Exercise: Return every one of the following entries word for word, with nothing changed, added, or left out.

══ Source material

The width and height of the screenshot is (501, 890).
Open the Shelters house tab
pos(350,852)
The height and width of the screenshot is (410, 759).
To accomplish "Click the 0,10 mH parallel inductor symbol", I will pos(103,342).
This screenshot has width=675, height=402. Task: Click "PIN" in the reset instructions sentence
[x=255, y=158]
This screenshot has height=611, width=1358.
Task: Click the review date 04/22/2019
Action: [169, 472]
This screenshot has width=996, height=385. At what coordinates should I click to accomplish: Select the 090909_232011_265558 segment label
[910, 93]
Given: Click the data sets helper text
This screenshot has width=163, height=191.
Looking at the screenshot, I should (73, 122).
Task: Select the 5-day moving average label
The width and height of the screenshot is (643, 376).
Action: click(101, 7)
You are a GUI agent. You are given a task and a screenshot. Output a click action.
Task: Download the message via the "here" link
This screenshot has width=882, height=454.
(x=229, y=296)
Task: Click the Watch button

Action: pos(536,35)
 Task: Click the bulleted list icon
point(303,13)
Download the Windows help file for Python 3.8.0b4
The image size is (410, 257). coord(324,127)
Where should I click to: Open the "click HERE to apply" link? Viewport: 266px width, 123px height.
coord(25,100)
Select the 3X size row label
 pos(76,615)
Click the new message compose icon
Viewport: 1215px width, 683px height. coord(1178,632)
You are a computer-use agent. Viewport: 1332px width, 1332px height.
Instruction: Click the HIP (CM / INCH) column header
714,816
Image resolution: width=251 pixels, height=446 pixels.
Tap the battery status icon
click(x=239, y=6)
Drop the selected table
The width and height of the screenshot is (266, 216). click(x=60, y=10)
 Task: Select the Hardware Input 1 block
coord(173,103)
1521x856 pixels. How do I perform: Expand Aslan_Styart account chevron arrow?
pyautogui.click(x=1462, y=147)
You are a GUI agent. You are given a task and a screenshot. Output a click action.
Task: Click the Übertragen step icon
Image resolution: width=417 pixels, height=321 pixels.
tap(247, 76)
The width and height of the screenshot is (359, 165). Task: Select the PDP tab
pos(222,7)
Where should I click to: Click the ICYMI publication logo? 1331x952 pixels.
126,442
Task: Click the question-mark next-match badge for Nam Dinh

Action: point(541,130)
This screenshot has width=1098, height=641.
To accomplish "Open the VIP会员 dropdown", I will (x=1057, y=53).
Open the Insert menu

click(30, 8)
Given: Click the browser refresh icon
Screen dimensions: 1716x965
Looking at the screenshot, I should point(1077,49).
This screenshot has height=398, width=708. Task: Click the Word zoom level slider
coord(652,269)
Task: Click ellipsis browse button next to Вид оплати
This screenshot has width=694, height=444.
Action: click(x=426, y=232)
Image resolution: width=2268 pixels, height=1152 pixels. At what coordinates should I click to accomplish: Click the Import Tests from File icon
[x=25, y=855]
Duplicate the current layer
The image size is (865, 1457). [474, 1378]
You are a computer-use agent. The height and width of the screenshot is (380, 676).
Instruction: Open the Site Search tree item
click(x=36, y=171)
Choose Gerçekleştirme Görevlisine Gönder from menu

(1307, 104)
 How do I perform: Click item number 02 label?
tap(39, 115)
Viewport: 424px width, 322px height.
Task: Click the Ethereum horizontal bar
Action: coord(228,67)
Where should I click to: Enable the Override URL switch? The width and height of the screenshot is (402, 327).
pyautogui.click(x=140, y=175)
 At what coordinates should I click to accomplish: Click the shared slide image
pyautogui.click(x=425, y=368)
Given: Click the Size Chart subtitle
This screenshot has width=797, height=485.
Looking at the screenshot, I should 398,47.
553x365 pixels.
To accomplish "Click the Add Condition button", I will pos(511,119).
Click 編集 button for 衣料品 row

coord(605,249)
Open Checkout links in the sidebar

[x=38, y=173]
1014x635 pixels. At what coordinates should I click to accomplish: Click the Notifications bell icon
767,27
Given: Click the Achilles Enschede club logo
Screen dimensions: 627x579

════

The answer:
The width and height of the screenshot is (501, 890).
Open the Shelters house tab
pos(350,852)
The height and width of the screenshot is (410, 759).
To accomplish "Click the 0,10 mH parallel inductor symbol", I will pos(103,342).
This screenshot has width=675, height=402. Task: Click "PIN" in the reset instructions sentence
[x=255, y=158]
This screenshot has height=611, width=1358.
Task: Click the review date 04/22/2019
Action: [169, 472]
This screenshot has width=996, height=385. At what coordinates should I click to accomplish: Select the 090909_232011_265558 segment label
[910, 93]
Given: Click the data sets helper text
This screenshot has width=163, height=191.
Looking at the screenshot, I should (73, 122).
Task: Select the 5-day moving average label
The width and height of the screenshot is (643, 376).
Action: click(101, 7)
You are a GUI agent. You are given a task and a screenshot. Output a click action.
Task: Download the message via the "here" link
This screenshot has width=882, height=454.
(x=229, y=296)
Task: Click the Watch button

Action: pos(536,35)
 Task: Click the bulleted list icon
point(303,13)
Download the Windows help file for Python 3.8.0b4
The image size is (410, 257). coord(324,127)
Where should I click to: Open the "click HERE to apply" link? Viewport: 266px width, 123px height.
coord(25,100)
Select the 3X size row label
 pos(76,615)
Click the new message compose icon
Viewport: 1215px width, 683px height. coord(1178,632)
You are a computer-use agent. Viewport: 1332px width, 1332px height.
Instruction: Click the HIP (CM / INCH) column header
714,816
Image resolution: width=251 pixels, height=446 pixels.
Tap the battery status icon
click(x=239, y=6)
Drop the selected table
The width and height of the screenshot is (266, 216). click(x=60, y=10)
 Task: Select the Hardware Input 1 block
coord(173,103)
1521x856 pixels. How do I perform: Expand Aslan_Styart account chevron arrow?
pyautogui.click(x=1462, y=147)
You are a GUI agent. You are given a task and a screenshot. Output a click action.
Task: Click the Übertragen step icon
Image resolution: width=417 pixels, height=321 pixels.
tap(247, 76)
The width and height of the screenshot is (359, 165). Task: Select the PDP tab
pos(222,7)
Where should I click to: Click the ICYMI publication logo? 1331x952 pixels.
126,442
Task: Click the question-mark next-match badge for Nam Dinh

Action: point(541,130)
This screenshot has width=1098, height=641.
To accomplish "Open the VIP会员 dropdown", I will (x=1057, y=53).
Open the Insert menu

click(30, 8)
Given: Click the browser refresh icon
Screen dimensions: 1716x965
Looking at the screenshot, I should point(1077,49).
This screenshot has height=398, width=708. Task: Click the Word zoom level slider
coord(652,269)
Task: Click ellipsis browse button next to Вид оплати
This screenshot has width=694, height=444.
Action: click(x=426, y=232)
Image resolution: width=2268 pixels, height=1152 pixels. At what coordinates should I click to accomplish: Click the Import Tests from File icon
[x=25, y=855]
Duplicate the current layer
The image size is (865, 1457). [474, 1378]
You are a computer-use agent. The height and width of the screenshot is (380, 676).
Instruction: Open the Site Search tree item
click(x=36, y=171)
Choose Gerçekleştirme Görevlisine Gönder from menu

(1307, 104)
 How do I perform: Click item number 02 label?
tap(39, 115)
Viewport: 424px width, 322px height.
Task: Click the Ethereum horizontal bar
Action: coord(228,67)
Where should I click to: Enable the Override URL switch? The width and height of the screenshot is (402, 327).
pyautogui.click(x=140, y=175)
 At what coordinates should I click to accomplish: Click the shared slide image
pyautogui.click(x=425, y=368)
Given: Click the Size Chart subtitle
This screenshot has width=797, height=485.
Looking at the screenshot, I should 398,47.
553x365 pixels.
To accomplish "Click the Add Condition button", I will pos(511,119).
Click 編集 button for 衣料品 row

coord(605,249)
Open Checkout links in the sidebar

[x=38, y=173]
1014x635 pixels. At what coordinates should I click to accomplish: Click the Notifications bell icon
767,27
Given: Click the Achilles Enschede club logo
Screen dimensions: 627x579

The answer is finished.